É uma proposta centrada nas pessoas e no seu bem-estar ao longo de todo um percurso de vida de qualidade. Uma proposta progressista e que fortalece o Serviço Nacional de saúde e rompe com a política de direita para a saúde.
As principais vítimas da situação que se vive hoje no SNS – os utentes – vêem com angústia desaparecer a garantia de cuidados de saúde gerais, universais gratuitos que a Constituição da República Portuguesa lhes concedera; assistem ao desaparecimento de direitos e de unidades de cuidados de saúde; sofrem com escandalosas listas de espera para as consultas e tratamentos e, simultaneamente, são chamados a pagar do seu bolso os gastos em saúde. Os portugueses são os que mais pagam do seu bolso, 27% do total dos custos em saúde, no quadro da UE.

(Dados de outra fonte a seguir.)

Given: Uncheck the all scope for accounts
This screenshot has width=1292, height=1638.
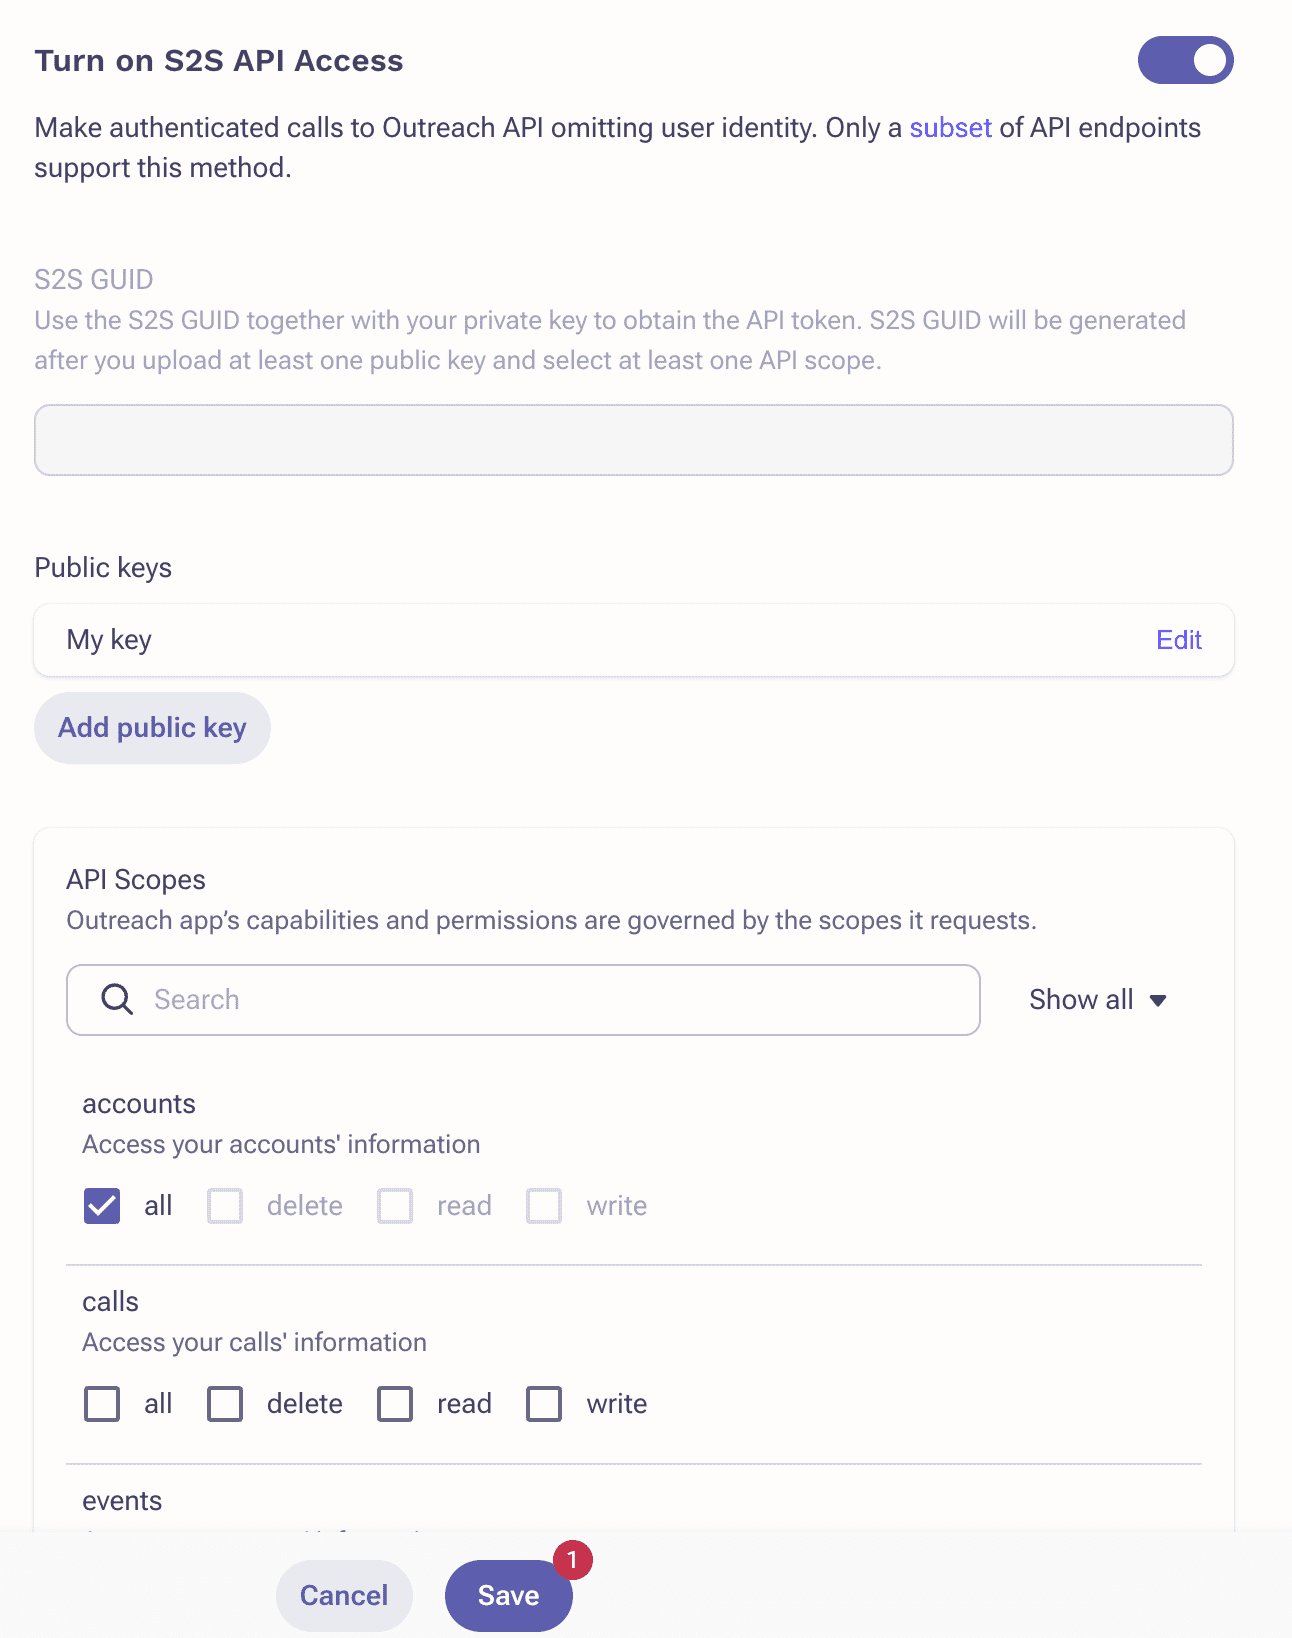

Mas camaradas, façamos a avaliação que fizermos ao SNS, e todos, uns mais que outros, já tivemos razões de queixa do serviço público, não encontramos alternativa à melhoria da prestação de cuidados e a garantia do acesso de todos aos cuidados de saúde, que não seja reforçar o SNS única forma de garantia da universalidade da prestação de cuidados. E já agora e ao contrário do que é dito pelos arautos da política de direita na saúde, quem faz melhor e mais barato é o público e não o privado.
A luta em defesa do SNS, é parte da luta por melhores condições de vida e de trabalho, não apenas porque é um um efectivo obstáculo à concretização dos projectos do grande capital, mas porque é indispensável à promoção da saúde e do desenvolvimento do País.